Both of you say that you have the Spirit, but when the disciples were filled with the Spirit in the Book of Acts, there were such manifestations of power that it caused the unbelievers to quake. Where is the power? It is true that a demonstration of divine power does not always entail miracles, but are there any manifestation of power among you? Any at all? Where is the divine authority in your speech? Where is the divine wisdom in your counsel? Where is the divine boldness in your action? You have your expository methods, your seminary degrees, your ordination papers, and the books by this or that theologian on your shelves. But you do not have the power.

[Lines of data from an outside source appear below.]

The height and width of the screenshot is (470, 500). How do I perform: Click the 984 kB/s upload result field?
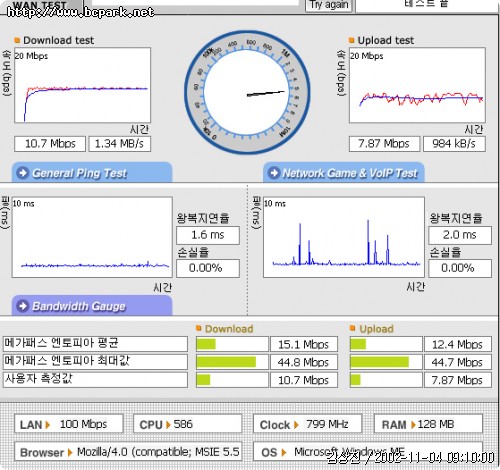(x=454, y=144)
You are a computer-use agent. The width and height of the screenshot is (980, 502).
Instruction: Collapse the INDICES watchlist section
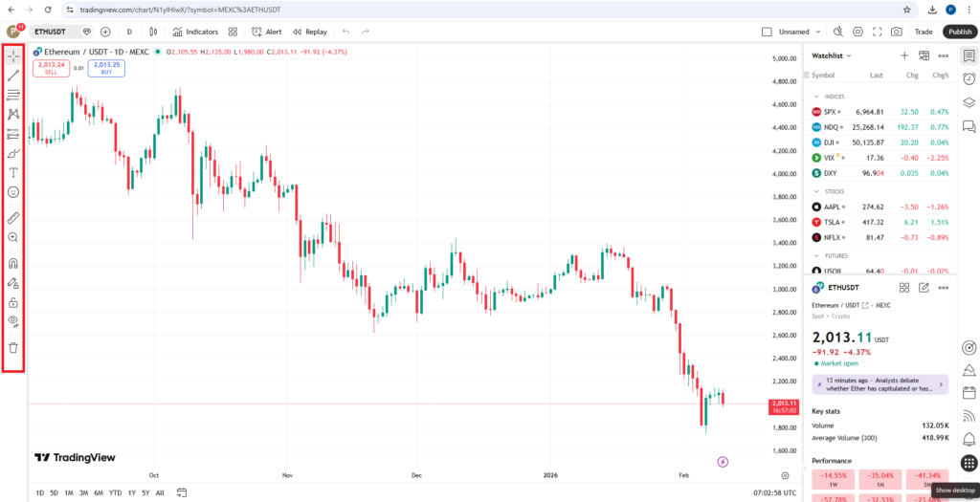[x=816, y=97]
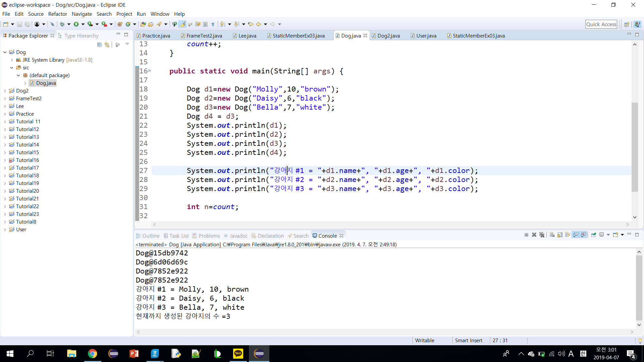Viewport: 644px width, 362px height.
Task: Open the Refactor menu
Action: pos(57,14)
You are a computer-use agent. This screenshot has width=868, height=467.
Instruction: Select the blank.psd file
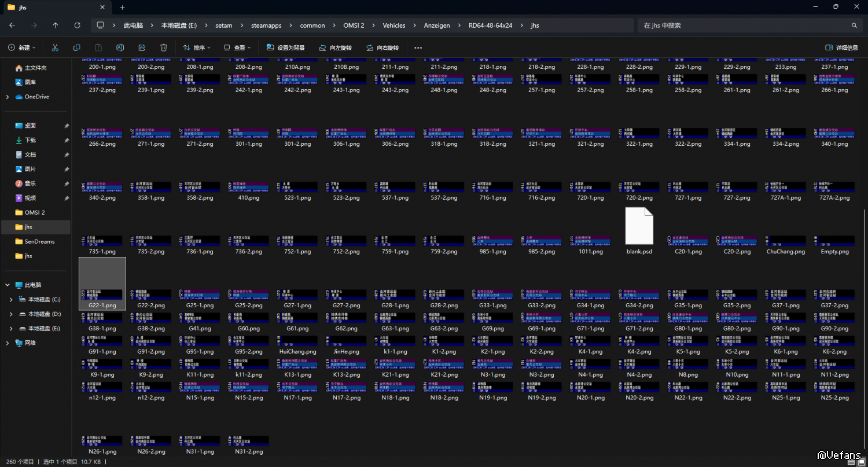click(639, 230)
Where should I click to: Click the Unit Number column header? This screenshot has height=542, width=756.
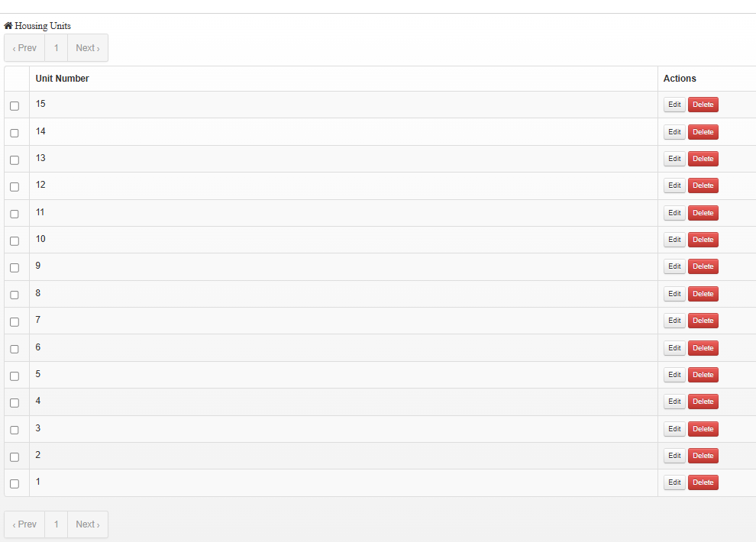tap(63, 79)
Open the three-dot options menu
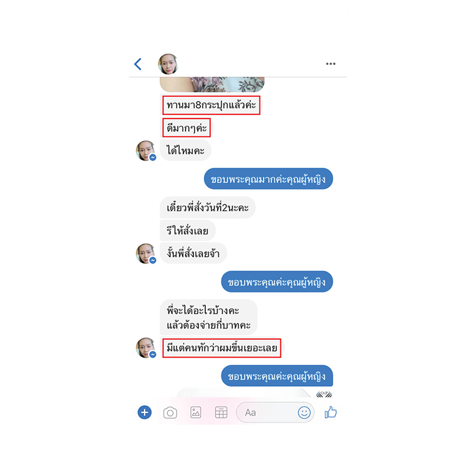The width and height of the screenshot is (476, 476). tap(331, 64)
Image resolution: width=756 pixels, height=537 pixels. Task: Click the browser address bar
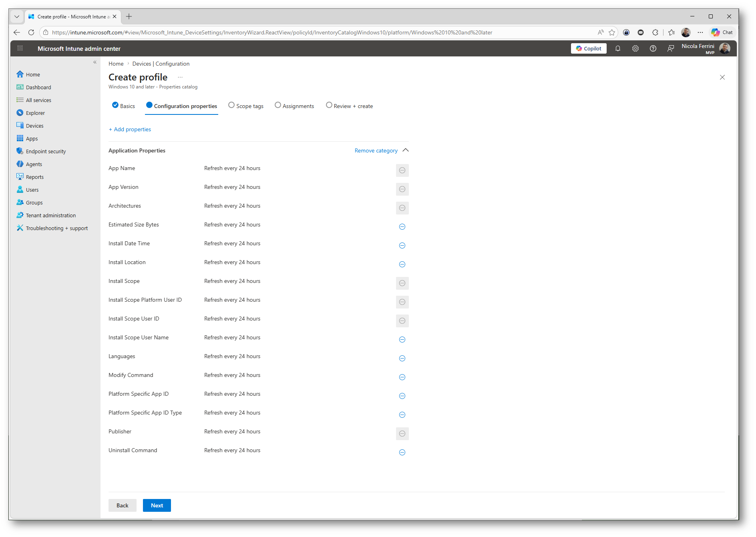pyautogui.click(x=320, y=32)

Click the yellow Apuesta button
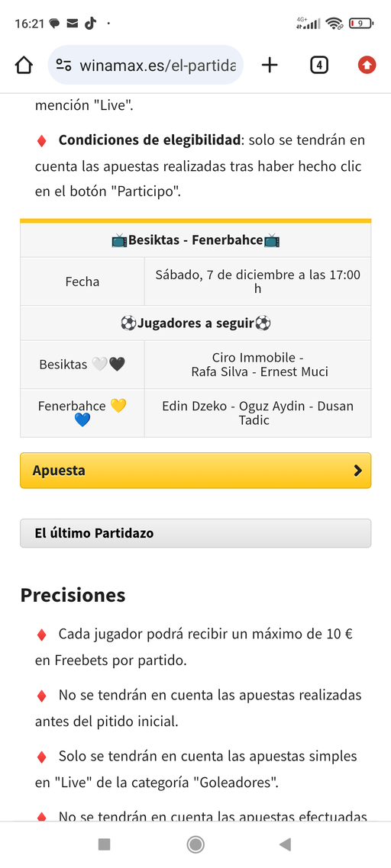click(x=196, y=471)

There are those who think that my ministry is worthless. I will not address them right now. But if you see any faith, any wisdom, any power, any life, any zeal, any boldness, any other-worldly authority in me, then let it be known that it comes from the Spirit of God. He saved me, and gave me a holy calling, even the work of the ministry. And he gave me his Holy Spirit, so that I may be enabled to live this new life, in truth and holiness, and to perform the works that he has foreordained for me to do. I am not saying all of this just because I think I should, but I am consciously aware of the power of the Spirit by which I think and labor, and the difference that he makes. I can tell you what he does for me, and what I am unable to do without him.
This is the inheritance of every Christian, and the necessary equipment of every minister of the gospel. God has not given us a spirit of weakness, but a spirit of power – power to perceive, power to believe, power to declare, power to endure, and power to defeat cynicism and unbelief.